Entries showing where items appear:
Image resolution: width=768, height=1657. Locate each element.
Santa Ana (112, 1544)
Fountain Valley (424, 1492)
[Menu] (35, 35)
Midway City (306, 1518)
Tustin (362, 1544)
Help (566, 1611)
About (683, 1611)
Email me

GIVEN INSTRUCTION: Return each line of the material above that contains the word "height". Matching is case-sensitive.

THE RESPONSE:
Image resolution: width=768, height=1657. Locate each element.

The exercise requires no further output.